I’ve heard from many traders that they often take decisions based on instincts. Actually, all non-quants use intuition in some form or another. If you are not using a program that takes all signals that your system produces, how do you decide between several equally good looking trading setups with similar risk to reward? Do you take them all or do you concentrate on only a few? The odds are that you are doing the latter and your ultimate choice for capital allocation is subconscious.
Even though we are defined by our decisions, we are often completely unaware of what’s happening inside our heads during the decision-making process.
Feelings are often an accurate shortcut, a concise expression of decades’ worth of experience.
The process of thinking requires feeling, for feelings are what let us understand all the information that we can’t directly comprehend. Reason without emotion is impotent.
This is an essential aspect of decision-making. If we can’t incorporate the lessons of the past into our future decisions, then we’re destined to endlessly repeat our mistakes.
Nothing can replace personal experience:
Unless you experience the unpleasant symptoms of being wrong, your brain will never revise its models. Before your neurons can succeed, they must repeatedly fail. There are no shortcuts for this painstaking process.
This insight doesn’t apply only to fifth-graders solving puzzles; it applies to everyone. Over time, the brain’s flexible cells become the source of expertise. Although we tend to think of experts as being weighed down by information, their intelligence dependent on a vast amount of explicit knowledge, experts are actually profoundly intuitive. When an expert evaluates a situation, he doesn’t systematically compare all the available options or consciously analyze the relevant information. He doesn’t rely on elaborate spreadsheets or long lists of pros and cons. Instead, the expert naturally depends on the emotions generated by his dopamine neurons. His prediction errors have been translated into useful knowledge, which allows him to tap into a set of accurate feelings he can’t begin to explain.
The best experts embrace this intuitive style of thinking. Bill Robertie makes difficult backgammon decisions by just “looking” at the board. Thanks to his rigorous practice techniques, he’s confident that his mind has already internalized the ideal moves. Garry Kasparov, the chess grand master, obsessively studied his past matches, looking for the slightest imperfection, but when it came time to play a chess game, he said he played by instinct, “by smell, by feel.”

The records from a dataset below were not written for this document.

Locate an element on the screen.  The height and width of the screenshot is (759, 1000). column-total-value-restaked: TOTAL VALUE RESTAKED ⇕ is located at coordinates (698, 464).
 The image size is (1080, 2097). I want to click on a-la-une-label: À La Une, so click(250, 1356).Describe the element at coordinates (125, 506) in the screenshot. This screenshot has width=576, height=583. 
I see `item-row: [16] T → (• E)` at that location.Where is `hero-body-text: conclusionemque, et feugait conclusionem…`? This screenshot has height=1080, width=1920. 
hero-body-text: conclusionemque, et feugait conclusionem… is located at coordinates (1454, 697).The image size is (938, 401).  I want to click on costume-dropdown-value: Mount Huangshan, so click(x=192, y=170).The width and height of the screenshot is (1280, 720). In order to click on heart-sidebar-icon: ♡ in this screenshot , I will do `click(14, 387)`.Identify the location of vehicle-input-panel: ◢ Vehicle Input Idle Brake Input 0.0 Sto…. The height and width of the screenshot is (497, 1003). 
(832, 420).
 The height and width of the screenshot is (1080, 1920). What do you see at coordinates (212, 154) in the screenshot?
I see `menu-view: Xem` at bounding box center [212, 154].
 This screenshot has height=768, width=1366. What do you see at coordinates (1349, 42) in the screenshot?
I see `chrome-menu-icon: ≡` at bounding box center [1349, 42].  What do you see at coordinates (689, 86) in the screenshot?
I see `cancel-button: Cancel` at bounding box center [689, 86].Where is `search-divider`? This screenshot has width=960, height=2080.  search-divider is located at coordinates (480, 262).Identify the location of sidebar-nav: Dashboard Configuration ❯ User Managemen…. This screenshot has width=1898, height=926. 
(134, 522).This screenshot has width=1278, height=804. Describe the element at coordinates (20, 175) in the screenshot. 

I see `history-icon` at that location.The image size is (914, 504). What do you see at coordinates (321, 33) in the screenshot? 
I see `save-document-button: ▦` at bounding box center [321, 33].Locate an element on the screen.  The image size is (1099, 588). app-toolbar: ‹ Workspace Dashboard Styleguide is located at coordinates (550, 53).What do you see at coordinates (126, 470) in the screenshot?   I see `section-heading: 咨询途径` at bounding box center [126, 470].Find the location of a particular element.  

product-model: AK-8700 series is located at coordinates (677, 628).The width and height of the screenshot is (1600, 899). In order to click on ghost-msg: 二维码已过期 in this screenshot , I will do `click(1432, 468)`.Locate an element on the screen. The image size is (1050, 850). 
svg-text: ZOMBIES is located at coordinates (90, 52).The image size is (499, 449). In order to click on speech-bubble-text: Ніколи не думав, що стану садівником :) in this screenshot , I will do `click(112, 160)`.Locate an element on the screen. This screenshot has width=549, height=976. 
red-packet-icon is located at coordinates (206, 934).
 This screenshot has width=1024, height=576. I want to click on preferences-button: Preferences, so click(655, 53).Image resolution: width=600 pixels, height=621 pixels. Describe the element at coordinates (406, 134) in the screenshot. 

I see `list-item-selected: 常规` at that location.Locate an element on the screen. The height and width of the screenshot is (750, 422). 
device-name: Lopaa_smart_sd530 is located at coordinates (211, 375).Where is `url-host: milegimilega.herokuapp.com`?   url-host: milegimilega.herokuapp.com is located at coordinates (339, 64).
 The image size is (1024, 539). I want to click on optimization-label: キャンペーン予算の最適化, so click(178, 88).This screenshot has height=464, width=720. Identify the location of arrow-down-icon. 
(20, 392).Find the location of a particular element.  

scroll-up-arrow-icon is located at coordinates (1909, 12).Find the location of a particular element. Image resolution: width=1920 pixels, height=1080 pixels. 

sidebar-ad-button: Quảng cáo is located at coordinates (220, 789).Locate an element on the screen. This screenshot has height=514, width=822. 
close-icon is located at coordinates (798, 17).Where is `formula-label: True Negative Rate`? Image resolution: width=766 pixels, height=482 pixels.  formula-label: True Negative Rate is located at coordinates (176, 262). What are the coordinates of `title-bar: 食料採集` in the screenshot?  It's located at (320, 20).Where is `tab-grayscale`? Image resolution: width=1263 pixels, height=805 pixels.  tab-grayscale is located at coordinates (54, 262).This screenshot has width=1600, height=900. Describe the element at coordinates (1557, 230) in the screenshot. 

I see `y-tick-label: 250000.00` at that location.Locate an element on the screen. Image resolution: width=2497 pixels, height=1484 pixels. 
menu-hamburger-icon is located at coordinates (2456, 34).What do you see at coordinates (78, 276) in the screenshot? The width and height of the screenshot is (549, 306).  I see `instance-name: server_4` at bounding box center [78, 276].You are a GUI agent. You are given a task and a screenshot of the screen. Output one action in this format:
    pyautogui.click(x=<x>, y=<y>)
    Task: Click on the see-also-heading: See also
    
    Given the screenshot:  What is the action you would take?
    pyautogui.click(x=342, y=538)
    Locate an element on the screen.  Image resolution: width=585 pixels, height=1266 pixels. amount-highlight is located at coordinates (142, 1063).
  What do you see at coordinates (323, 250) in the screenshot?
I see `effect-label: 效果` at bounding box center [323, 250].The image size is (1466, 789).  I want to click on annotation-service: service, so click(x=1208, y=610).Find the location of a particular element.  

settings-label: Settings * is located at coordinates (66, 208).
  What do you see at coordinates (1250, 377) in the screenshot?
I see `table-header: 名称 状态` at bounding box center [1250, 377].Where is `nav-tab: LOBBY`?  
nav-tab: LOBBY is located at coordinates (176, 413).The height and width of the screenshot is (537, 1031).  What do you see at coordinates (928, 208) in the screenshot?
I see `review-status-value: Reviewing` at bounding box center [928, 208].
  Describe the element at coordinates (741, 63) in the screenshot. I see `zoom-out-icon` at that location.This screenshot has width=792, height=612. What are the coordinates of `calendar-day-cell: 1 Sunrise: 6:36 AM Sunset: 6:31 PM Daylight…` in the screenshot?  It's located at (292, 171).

Our decision making depends on our expectations. Our expectations are defined by our experience, our memories in a similar situation. Intuition helps only if you have enough experience. The quantity of practice is certainly important, but the quality matters even more. The most effective way to get better at anything is to focus on your mistakes and learn from them. In other words, you need to consciously consider the errors being internalized by your dopamine neurons. This needs to become an ongoing process of constant reminding, because most of what we learn lives in our short-term memory, which by definition doesn’t last long.
WE CAN NOW begin to understand the surprising wisdom of our emotions. The activity of our dopamine neurons demonstrates that feelings aren’t simply reflections of hard-wired animal instincts. Those wild horses aren’t acting on a whim. Instead, human emotions are rooted in the predictions of highly flexible brain cells, which are constantly adjusting their connections to reflect reality. Every time you make a mistake or encounter something new, your brain cells are busy changing themselves. Our emotions are deeply empirical.
This doesn’t mean that people can coast on these cellular emotions. Dopamine neurons need to be continually trained and retrained, or else their predictive accuracy declines. Trusting one’s emotions requires constant vigilance; intelligent intuition is the result of deliberate practice. What Cervantes said about proverbs—”They are short sentences drawn from long experience”—also applies to brain cells, but only if we use them properly.